Internet riuscirà a rimettere in sesto il giornalismo o lo farà naufragare sotto i colpi di Grillo e Dagospia? Il giornalismo non resisterà né naufragherà. Apprenderà dalla Rete e cambierà.
Vanno fatti molti passi in termini di infrastrutture (banda larga, ad esempio), registriamo il ritardo della politica, e ammettiamo due cose. Primo: in Italia, Beppe Grillo ha scoperto e sdoganato un uso della Rete come grido della verità in faccia al potere, in base ai concetti di verità che egli si dà. Secondo: i titoli di Dagospia non aiutano a capire cosa succede nell'Afpak, ma raccontano un pezzo d'Italia. Con Matteo Scurati ho scritto un anno fa su Limes: «Dove c'erano gli uffici studi, ora c'è Dagospia». Gli uffici esistono ancora e, grazie a Ssrn, sono più connessi. In Italia si pensano cose interessanti, ma ci sono anche le foto dei cagnolini impellicciati a Cortina.
Grillo, Dagospia e i gruppi "Odio x" su Facebook fanno parte della Rete perché rispondono ad alcuni bisogni. Il mondo è una piazza scalmanata, ma lo stato della Rete non è il problema dell'Italia. La sua Babele contiene energie positive. Internazionale ha più di 40mila fan su Facebook. Esiste Nexa. Uno degli elementi più rilevanti della politica italiana del 2009 è che un certo Filippo Rossi siede alla destra (ovviamente) di Scalfari, grazie al webmagazine finiano che ha prodotto buoni contenuti con una strategia virale. La massa critica della Rete può dare autorevolezza alla curiosità: negli Usa sono usciti Andrew Sullivan e Matt Yglesias; Bloggingheads.tv è un altro esempio da imitare. La massa critica della Rete porta aggregazione e reputazione: i siti degli economisti lo dimostrano. La qualità non morirà mai.
Lucio Caracciolo e Gian Arturo Ferrari non scompariranno, ma è lecito prevedere che nelle redazioni e nelle case editrici vi sarà più spazio per figure capaci di interpretare la transizione, allenate a connettere qualità e curiosità. Alcuni editori e imprenditori decidono di investirci. Altri non lo fanno, si riconvertiranno o saranno spartiti da realtà più dinamiche.
La curiosità non è un vaffa. L'odio ferma il flusso delle informazioni, o riduce l'informazione a «taci per sempre, tu che dieci anni fa hai scritto quella frase». La curiosità è un processo incessante di apprendimento, di tutti gli attori in gioco, che si fonda anche sul sistema educativo. Gli editori devono investire. Gli attori della Rete devono avere una mentalità imprenditoriale nell'attenzione per gli utenti e in un rapporto di apprendimento e integrazione (anche economica) nei confronti dei media tradizionali.

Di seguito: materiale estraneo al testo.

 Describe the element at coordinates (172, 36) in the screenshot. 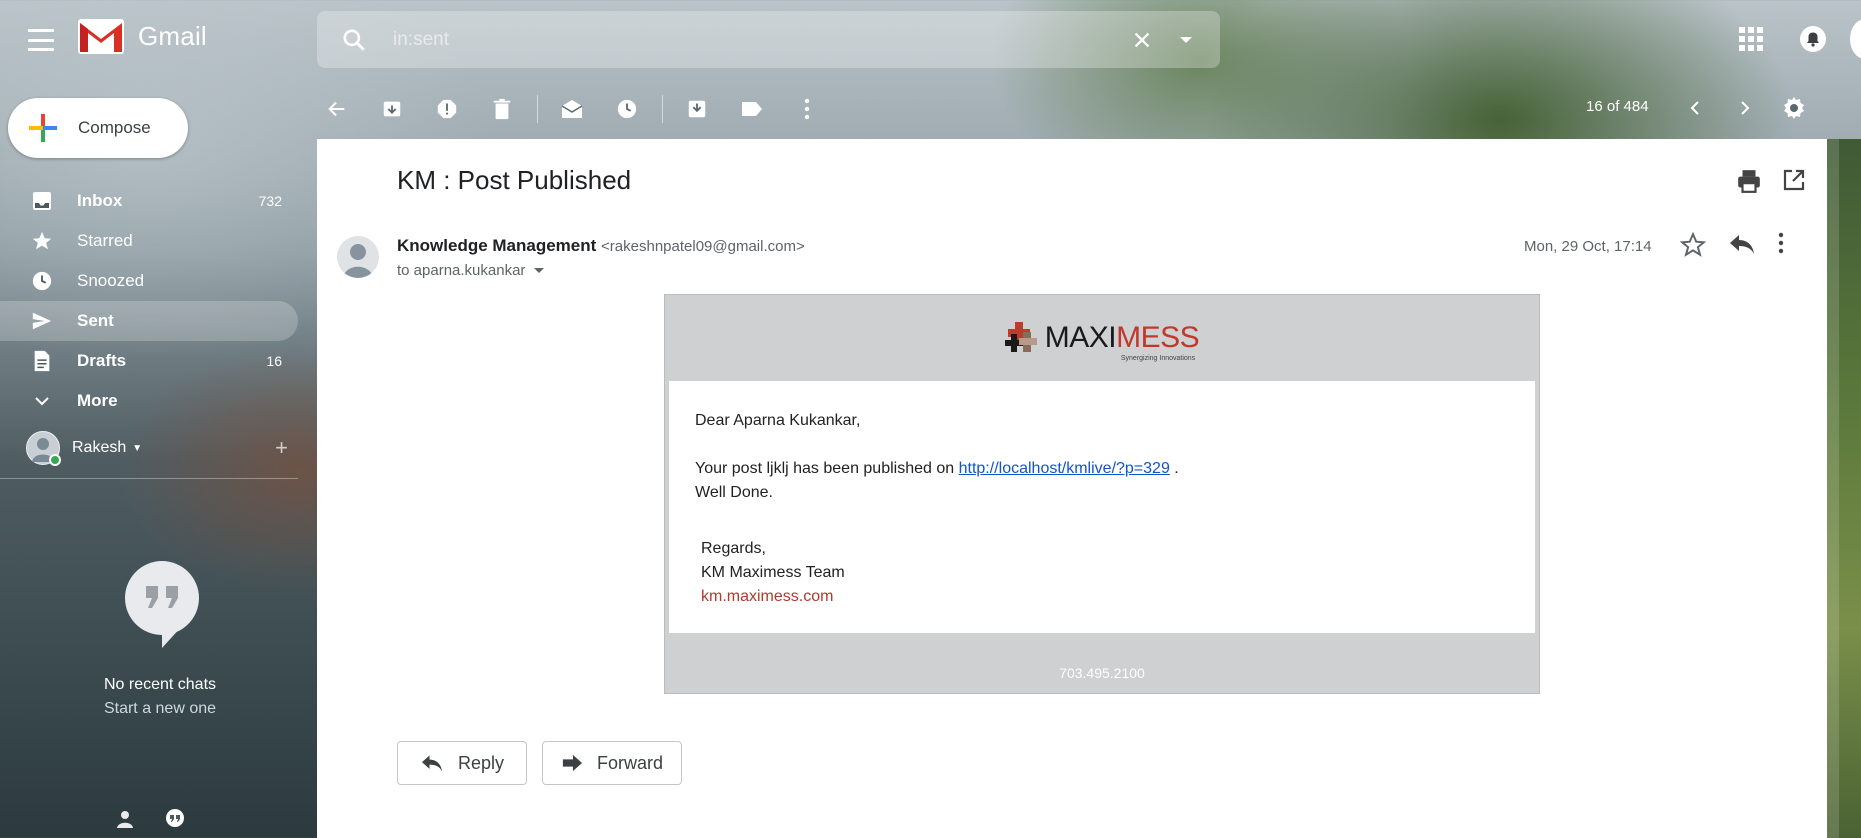

I see `app-name: Gmail` at that location.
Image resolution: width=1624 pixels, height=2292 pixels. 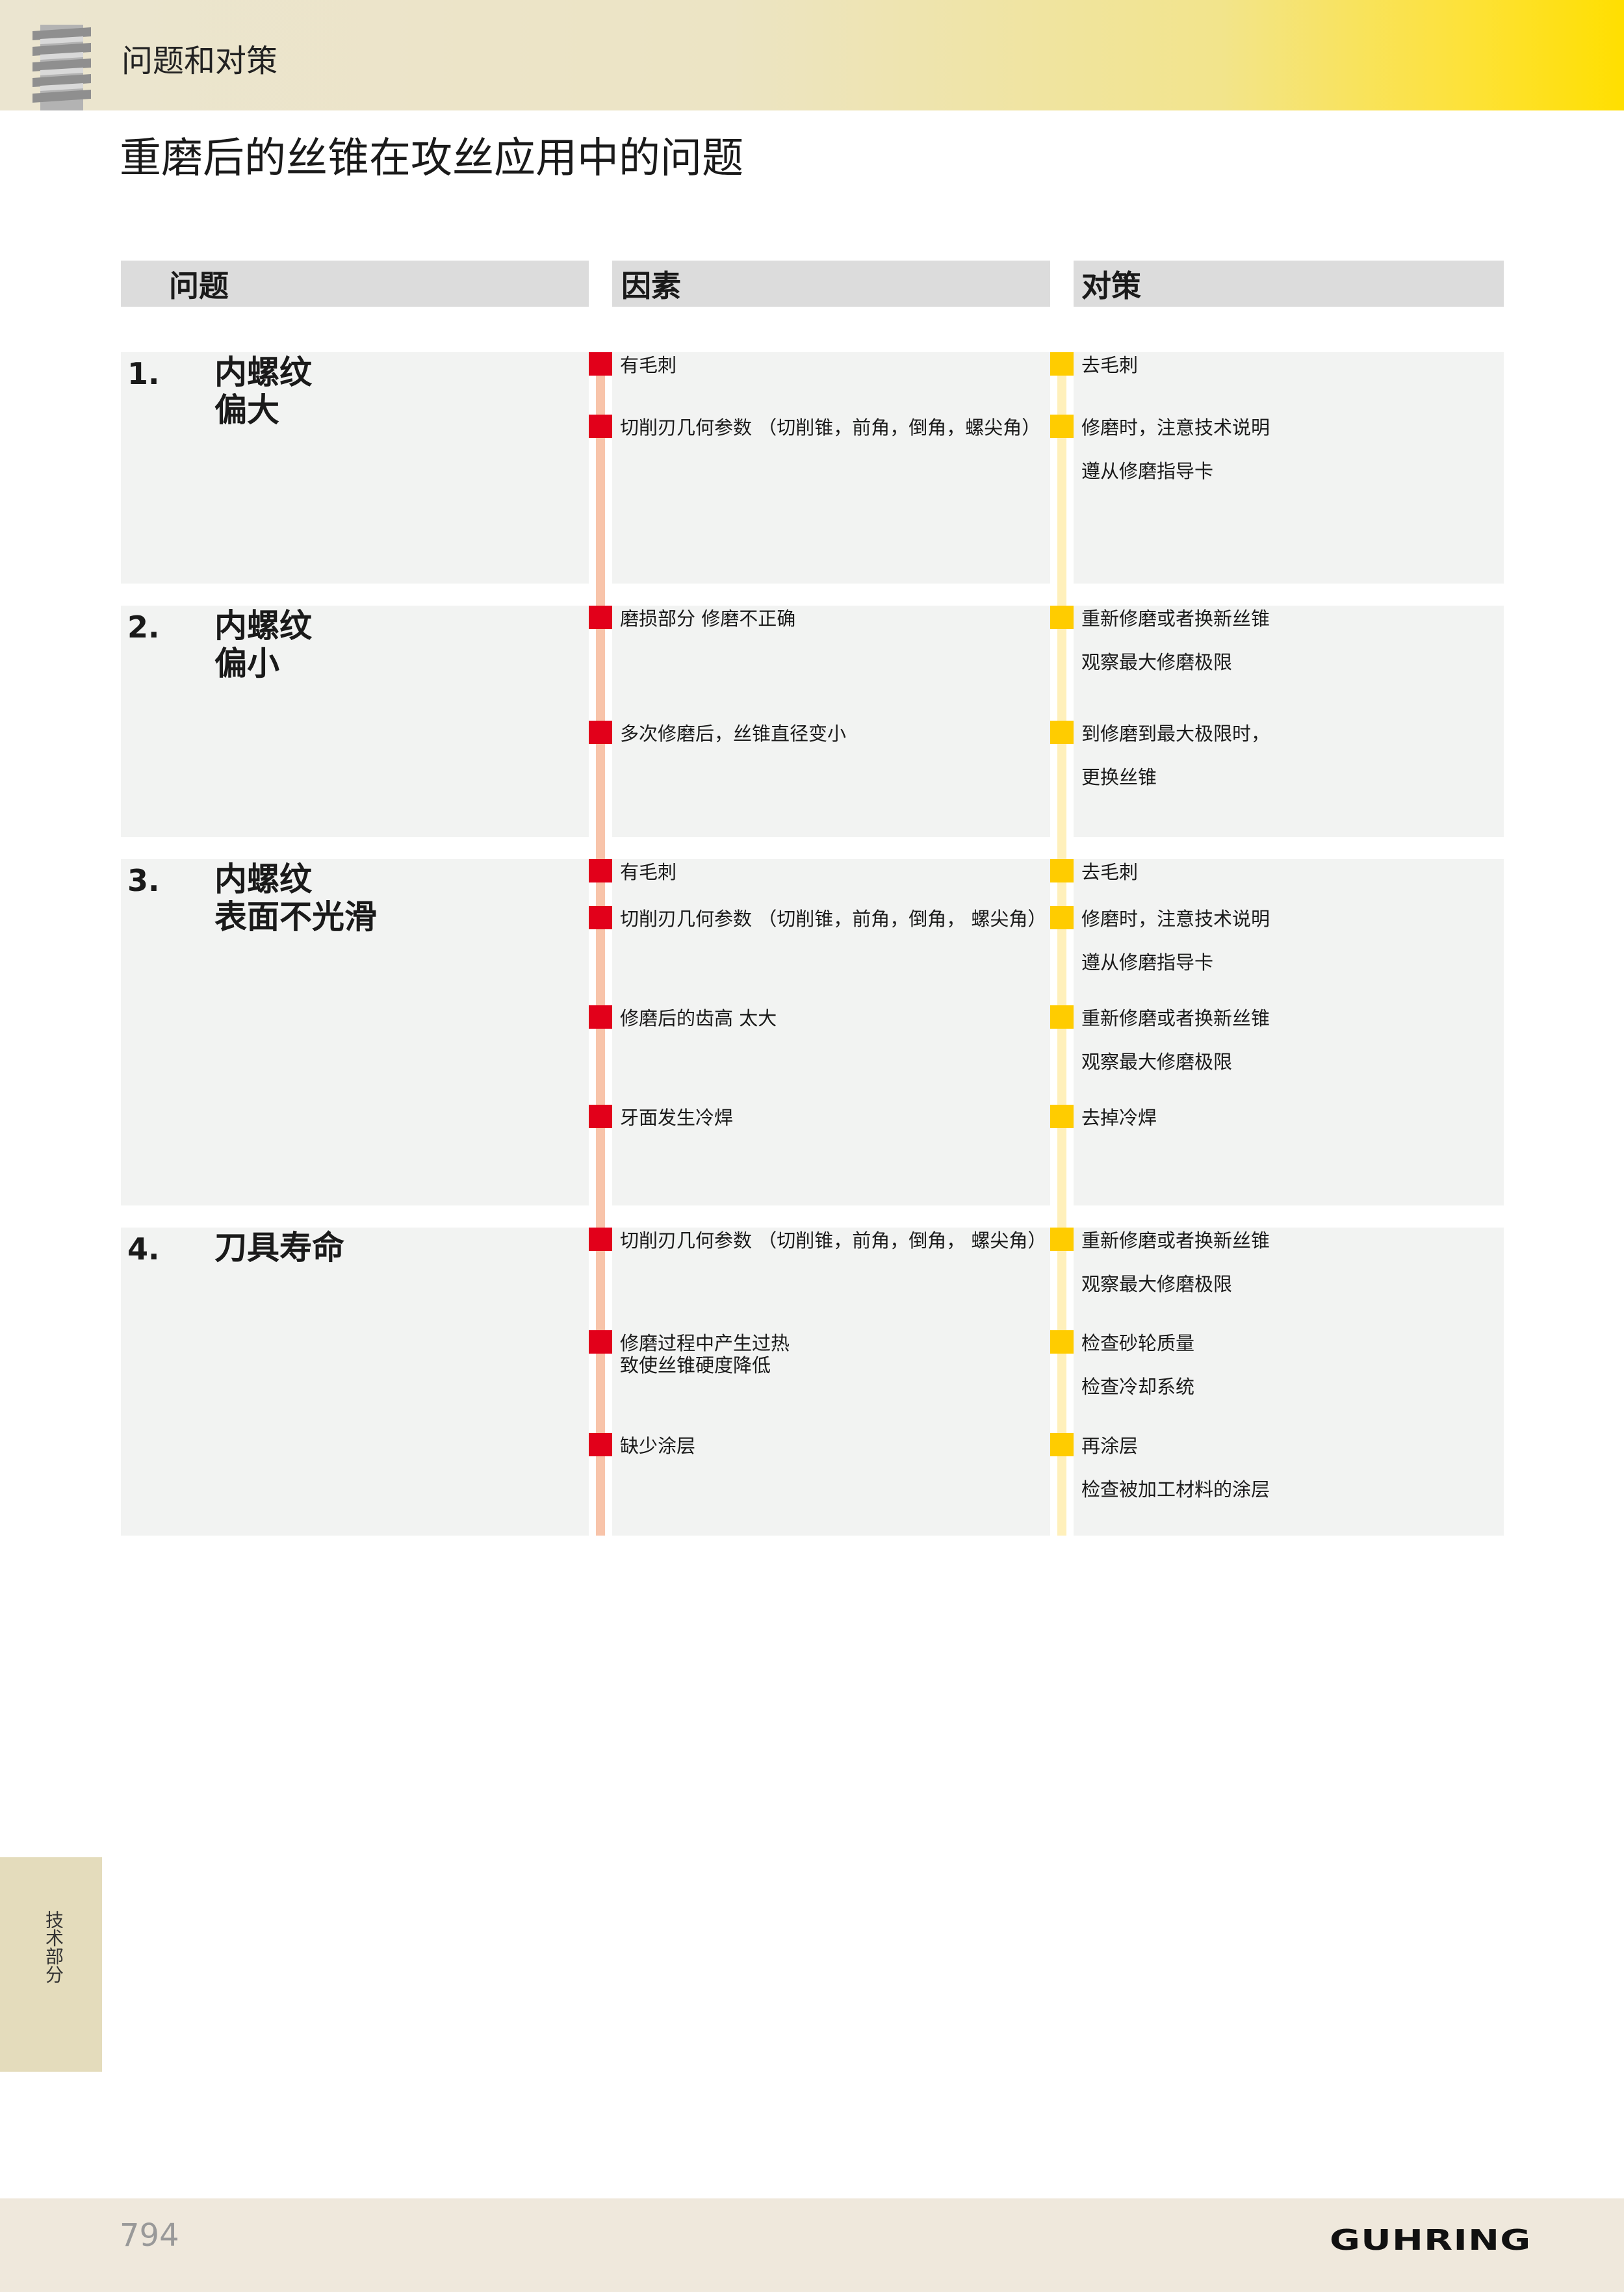 What do you see at coordinates (1110, 1446) in the screenshot?
I see `remedy-item: 再涂层` at bounding box center [1110, 1446].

Se Grillo ci surclassa, svegliamoci, evitando di barattare la diffusione con gli attacchi personali. Alcuni siti sono potenziali start up: offrono bassi costi, informazioni in tempo reale, gestiscono i flussi sociali della Rete. Ci sono tanti Raffaele Mauro che elaborano decine di business plan, alla fine vincono il concorso Accade domani di Italia Futura, e usano la Rete per contribuire alla ricostruzione dell'economia dell'Abruzzo. Allo stesso tempo, i big usano la Rete per testarsi: Pier Luigi Celli prima dice di emigrare ai ragazzi di Dillinger, poi lo ripete a suo figlio sulle pagine di Repubblica. Dalla reazione di Dillinger, Celli sa già che farà chiasso, perciò passa sul canale tradizionale, per poi tornare su Dillinger.
Con gli amici dello Spazio della Politica leggiamo la classifica dei pensatori globali di Foreign Policy, riteniamo che si possa fare meglio, ne facciamo una, la pubblichiamo perché l'Italia dia più importanza a Justin Yifu Lin (numero 1 della nostra classifica). Il vicepresidente della Banca mondiale non finirà su Dagospia, ma il virus della curiosità produce sempre i suoi frutti, prima o poi.